Financial institutions must conduct client due diligence, which is similar to the process for “know your clients" adopted by international financial institutions. This is designed to help financial institutions verify their clients’ identities, confirm they’re not on any prohibited lists, and assess their risk factors.  

Client due diligence is an ongoing process that begins as soon as a client applies for an account and continues until the account is closed. An effective client due diligence process normally involves the following steps:

1) Identity Authentication – During this stage of the process, a client’s information should be gathered and then authenticated.

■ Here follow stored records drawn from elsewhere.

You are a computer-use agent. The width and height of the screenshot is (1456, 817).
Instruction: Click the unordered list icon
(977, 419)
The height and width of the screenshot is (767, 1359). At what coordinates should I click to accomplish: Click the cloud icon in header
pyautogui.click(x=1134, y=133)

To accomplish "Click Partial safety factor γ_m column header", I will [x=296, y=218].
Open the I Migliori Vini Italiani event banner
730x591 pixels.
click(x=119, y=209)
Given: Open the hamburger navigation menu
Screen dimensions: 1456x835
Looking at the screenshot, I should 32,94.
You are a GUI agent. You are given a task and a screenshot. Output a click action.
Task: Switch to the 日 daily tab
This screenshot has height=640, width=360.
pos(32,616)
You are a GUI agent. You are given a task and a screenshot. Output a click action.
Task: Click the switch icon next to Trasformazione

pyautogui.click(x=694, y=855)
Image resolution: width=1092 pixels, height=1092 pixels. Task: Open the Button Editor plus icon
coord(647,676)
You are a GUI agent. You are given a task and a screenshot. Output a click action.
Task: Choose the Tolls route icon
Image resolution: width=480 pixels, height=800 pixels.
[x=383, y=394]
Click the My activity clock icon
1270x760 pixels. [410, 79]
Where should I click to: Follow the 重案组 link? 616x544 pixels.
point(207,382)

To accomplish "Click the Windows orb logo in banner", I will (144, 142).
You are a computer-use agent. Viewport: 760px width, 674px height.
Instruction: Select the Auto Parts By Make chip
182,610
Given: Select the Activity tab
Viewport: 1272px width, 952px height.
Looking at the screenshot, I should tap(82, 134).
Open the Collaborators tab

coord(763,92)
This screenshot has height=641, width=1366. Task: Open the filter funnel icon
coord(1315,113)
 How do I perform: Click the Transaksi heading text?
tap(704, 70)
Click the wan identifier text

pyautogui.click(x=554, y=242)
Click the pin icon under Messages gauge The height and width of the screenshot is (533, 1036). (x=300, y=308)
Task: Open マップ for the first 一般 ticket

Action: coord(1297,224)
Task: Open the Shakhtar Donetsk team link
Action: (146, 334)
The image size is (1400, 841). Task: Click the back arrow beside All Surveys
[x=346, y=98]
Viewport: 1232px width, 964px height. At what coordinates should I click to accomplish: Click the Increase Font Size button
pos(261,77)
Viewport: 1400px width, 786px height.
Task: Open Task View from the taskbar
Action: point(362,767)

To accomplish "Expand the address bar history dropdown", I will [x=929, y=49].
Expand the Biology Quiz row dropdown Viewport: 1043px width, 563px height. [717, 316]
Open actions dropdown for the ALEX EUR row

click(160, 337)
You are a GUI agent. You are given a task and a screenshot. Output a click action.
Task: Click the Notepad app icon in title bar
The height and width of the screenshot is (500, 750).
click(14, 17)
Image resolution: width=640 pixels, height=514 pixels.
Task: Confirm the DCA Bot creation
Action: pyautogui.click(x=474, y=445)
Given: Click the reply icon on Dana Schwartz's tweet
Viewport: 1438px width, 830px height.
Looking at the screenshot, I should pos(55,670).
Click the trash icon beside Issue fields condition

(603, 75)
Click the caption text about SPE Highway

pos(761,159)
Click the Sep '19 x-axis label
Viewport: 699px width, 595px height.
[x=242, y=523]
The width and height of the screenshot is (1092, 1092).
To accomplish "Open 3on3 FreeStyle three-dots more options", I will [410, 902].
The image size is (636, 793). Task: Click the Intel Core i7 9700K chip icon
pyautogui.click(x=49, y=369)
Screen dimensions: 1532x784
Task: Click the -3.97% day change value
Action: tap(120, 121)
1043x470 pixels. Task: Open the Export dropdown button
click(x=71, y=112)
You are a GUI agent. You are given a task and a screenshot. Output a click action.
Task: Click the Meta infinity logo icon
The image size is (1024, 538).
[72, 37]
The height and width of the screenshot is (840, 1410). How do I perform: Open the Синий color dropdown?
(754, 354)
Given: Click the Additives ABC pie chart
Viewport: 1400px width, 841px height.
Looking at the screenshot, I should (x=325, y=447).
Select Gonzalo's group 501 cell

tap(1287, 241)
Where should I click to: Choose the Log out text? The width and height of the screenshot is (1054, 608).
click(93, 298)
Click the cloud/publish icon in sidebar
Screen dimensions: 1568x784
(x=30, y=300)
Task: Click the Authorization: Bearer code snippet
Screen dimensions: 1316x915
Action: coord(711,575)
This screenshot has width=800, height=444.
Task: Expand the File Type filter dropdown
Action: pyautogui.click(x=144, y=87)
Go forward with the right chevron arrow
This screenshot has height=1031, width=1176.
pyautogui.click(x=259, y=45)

In fact, identity authentication was introduced in the Provisions on Individual Deposit Accounts Under Real Names (in Chinese: 个人存款账户实名制规定) early in the year 2000 and was reinforced by Anti-money Laundering Law (in Chinese: 反洗钱法) in 2006 and subsequent regulations. However, it appears that financial institutions have not properly adhered to these laws and regulations because of outdated technology, a performance-driven culture, and other factors, as seen by the frequency of telecom and online fraud.

ATOFL satisfied the need for identification in order to combat fraud and demonstrated that this could be accomplished with the aid of systems for information-sharing set up by the relevant authorities (i.e., the authorities overseeing the areas of finance, telecom, market regulation, and tax), which should substantially resolve the issue of identifying illegitimate users that had plagued financial institutions for many years.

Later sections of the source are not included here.